Swmbo has decreed that we are to replace our kitchen with one from IKEA (in fairness they do look nice and don't think I could make one for cheaper once I've factored in time off work)
I've read that unlike most they don't have a service void behind, has anyone fitted one like this and has it caused any difficulties? Mostly wondering about the waste pipes from dishwasher and washing machine which won't be adj to the sink, if they run underneath will there be enough of a gradient?


----------



## MCB (4 Jan 2016)

I bought some kitchen cupboards from Howden

Once I convinced them that I was “Trade”, they amazed me with the discount off listed price in catalogue - it was something like 70% OFF!

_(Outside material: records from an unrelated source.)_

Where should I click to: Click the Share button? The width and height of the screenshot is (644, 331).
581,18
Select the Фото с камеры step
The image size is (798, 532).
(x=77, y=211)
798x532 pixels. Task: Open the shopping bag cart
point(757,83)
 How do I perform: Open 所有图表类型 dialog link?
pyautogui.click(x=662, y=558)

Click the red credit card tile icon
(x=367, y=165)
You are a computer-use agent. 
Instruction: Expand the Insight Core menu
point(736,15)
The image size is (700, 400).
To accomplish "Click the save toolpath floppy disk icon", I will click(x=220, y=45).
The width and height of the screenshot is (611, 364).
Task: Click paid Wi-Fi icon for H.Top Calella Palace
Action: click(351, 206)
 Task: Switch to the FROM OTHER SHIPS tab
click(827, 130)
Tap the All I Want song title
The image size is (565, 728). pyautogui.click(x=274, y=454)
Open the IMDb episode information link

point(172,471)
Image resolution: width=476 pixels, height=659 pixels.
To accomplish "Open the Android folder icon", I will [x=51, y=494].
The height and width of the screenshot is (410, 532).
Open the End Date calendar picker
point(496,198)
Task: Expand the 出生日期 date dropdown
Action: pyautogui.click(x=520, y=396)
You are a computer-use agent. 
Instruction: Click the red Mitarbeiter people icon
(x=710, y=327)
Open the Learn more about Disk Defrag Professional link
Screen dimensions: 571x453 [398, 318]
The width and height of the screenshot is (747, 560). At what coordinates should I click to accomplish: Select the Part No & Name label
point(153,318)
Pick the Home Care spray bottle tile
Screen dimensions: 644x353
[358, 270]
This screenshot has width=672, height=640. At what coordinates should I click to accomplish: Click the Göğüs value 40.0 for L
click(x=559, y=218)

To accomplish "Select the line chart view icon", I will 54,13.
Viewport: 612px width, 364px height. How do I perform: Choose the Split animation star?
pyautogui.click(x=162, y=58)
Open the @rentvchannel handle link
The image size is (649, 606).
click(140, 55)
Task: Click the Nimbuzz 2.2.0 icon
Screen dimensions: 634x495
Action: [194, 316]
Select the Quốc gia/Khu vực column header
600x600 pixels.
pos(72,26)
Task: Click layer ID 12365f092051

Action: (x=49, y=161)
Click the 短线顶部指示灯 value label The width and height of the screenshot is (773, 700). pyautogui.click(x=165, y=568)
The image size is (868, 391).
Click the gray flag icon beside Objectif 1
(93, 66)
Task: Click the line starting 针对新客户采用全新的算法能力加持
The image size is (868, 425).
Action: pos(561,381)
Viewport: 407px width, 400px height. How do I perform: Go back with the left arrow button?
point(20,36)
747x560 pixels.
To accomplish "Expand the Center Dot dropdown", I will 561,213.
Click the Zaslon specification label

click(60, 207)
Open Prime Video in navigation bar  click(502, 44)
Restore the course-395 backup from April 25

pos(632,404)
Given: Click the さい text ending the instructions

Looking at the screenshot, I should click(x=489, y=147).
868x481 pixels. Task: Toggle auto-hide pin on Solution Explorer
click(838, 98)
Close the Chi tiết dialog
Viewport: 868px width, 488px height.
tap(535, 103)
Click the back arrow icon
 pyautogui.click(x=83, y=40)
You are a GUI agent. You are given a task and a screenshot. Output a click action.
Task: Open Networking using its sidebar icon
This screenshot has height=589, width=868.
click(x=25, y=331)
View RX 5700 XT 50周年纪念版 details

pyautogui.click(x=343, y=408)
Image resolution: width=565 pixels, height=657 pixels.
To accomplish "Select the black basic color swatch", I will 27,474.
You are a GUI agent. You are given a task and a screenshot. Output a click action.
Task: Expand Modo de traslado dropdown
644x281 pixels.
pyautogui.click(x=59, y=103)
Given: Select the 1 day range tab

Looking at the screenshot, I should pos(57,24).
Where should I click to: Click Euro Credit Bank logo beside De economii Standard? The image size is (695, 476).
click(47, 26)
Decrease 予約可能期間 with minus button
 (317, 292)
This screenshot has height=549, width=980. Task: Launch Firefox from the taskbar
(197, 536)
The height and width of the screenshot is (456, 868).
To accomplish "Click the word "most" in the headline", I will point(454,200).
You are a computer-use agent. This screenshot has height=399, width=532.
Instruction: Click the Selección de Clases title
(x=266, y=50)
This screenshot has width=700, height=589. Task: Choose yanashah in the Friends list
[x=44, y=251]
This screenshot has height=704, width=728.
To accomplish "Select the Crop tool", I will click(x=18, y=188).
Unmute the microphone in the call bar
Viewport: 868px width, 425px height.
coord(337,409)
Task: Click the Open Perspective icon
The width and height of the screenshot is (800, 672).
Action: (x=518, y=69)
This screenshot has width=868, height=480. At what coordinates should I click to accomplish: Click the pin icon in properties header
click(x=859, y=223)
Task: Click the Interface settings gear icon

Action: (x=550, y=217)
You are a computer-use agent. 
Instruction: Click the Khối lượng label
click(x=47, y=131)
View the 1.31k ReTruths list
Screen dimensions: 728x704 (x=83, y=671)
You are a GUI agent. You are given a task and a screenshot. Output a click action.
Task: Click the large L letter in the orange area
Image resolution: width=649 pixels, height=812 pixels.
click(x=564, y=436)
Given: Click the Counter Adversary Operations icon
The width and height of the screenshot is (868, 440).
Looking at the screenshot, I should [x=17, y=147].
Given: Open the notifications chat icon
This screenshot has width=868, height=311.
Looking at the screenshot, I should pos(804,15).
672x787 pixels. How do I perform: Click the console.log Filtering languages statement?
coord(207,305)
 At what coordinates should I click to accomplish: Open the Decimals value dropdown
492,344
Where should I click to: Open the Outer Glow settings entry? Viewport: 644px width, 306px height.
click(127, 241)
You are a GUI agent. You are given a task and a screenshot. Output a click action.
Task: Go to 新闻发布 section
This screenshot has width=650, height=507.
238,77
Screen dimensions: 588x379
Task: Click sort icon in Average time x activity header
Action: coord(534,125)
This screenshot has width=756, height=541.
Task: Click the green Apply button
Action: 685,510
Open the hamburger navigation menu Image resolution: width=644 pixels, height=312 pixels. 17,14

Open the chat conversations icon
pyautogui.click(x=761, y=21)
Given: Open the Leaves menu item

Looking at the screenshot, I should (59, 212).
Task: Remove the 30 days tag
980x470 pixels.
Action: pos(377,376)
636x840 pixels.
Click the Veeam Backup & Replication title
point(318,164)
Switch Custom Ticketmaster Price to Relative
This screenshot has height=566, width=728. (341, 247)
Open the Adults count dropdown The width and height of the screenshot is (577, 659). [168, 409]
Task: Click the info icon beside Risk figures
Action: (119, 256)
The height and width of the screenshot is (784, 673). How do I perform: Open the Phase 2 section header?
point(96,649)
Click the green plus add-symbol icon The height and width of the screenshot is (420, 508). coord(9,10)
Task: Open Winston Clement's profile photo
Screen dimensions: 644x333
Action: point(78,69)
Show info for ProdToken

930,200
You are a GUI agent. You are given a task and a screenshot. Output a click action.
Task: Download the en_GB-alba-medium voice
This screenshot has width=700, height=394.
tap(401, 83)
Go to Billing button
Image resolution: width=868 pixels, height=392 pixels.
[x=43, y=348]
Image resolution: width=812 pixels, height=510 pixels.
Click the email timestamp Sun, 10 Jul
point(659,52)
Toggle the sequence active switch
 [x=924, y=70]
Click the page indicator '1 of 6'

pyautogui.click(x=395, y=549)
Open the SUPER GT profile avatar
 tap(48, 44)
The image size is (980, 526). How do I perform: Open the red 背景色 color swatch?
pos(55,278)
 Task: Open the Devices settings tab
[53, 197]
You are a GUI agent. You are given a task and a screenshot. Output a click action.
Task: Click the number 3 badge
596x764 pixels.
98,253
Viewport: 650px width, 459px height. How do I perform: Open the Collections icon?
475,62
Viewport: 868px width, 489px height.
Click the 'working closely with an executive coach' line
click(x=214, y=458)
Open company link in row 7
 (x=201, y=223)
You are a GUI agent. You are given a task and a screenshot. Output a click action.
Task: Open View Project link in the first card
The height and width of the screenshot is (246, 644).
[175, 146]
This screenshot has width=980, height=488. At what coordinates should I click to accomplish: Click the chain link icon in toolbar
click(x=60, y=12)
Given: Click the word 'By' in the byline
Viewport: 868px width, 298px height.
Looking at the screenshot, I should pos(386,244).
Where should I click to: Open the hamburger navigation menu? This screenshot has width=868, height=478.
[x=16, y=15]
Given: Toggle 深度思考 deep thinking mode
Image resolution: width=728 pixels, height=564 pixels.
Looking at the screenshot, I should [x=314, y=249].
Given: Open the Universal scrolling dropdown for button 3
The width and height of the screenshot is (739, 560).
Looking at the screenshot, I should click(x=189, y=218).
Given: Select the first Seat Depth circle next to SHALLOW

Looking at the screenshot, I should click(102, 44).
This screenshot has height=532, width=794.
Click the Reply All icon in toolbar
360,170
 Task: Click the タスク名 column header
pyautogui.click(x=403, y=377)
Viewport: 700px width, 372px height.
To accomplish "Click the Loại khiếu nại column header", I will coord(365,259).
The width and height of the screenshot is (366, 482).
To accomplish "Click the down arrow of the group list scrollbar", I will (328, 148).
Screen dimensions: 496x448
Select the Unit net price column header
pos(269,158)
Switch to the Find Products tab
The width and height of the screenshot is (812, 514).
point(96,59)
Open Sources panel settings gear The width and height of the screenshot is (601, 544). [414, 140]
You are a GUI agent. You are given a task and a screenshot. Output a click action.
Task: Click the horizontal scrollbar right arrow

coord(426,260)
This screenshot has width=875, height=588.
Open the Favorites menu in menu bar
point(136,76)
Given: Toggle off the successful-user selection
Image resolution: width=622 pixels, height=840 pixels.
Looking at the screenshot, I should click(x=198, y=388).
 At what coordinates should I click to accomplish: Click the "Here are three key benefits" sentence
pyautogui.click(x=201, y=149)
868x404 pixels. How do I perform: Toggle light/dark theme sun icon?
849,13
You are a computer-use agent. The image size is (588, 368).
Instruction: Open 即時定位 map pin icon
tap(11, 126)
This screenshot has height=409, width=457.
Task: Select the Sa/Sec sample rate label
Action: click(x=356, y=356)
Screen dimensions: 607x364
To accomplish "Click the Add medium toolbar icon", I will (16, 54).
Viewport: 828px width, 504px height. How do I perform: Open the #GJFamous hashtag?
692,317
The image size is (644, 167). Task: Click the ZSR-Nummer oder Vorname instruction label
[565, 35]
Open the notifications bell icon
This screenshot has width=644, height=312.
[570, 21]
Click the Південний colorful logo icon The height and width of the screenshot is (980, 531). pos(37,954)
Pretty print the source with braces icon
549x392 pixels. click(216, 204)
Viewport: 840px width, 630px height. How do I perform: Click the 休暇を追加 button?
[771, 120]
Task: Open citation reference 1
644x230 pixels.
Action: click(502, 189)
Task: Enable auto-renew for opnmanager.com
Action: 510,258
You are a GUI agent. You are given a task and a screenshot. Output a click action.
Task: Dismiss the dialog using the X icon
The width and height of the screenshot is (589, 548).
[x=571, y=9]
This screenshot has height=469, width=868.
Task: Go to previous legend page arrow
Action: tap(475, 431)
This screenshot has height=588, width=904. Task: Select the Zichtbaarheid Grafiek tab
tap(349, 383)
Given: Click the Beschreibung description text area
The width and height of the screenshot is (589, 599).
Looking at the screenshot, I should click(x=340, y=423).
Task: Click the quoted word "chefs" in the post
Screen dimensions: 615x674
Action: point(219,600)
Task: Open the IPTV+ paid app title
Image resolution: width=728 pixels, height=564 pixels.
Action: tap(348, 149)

You may care to visit their showroom if there's one local for you.

MC Black


----------



## blackrodd (4 Jan 2016)

Just carefully use hole cutters for the pipework, and as the external brown pipe is usually installed at a minimum fall of 1 in 80, so just give it 1 in 80, or a good slope inside the cabintry, it will look good when fitted nice and tidy.
Rodders


----------



## Steve1066 (4 Jan 2016)

There not bad kitchens as flat packs go, but be warned they have a habit of not sending all bit out, and it takes week to get the missing bits.
Try Howden or Magants much better service.


----------



## chippy1970 (4 Jan 2016)

I've fitted a few ikea kitchens. They're OK , hinges are usually Blum but in general you get what you pay for they're cheap.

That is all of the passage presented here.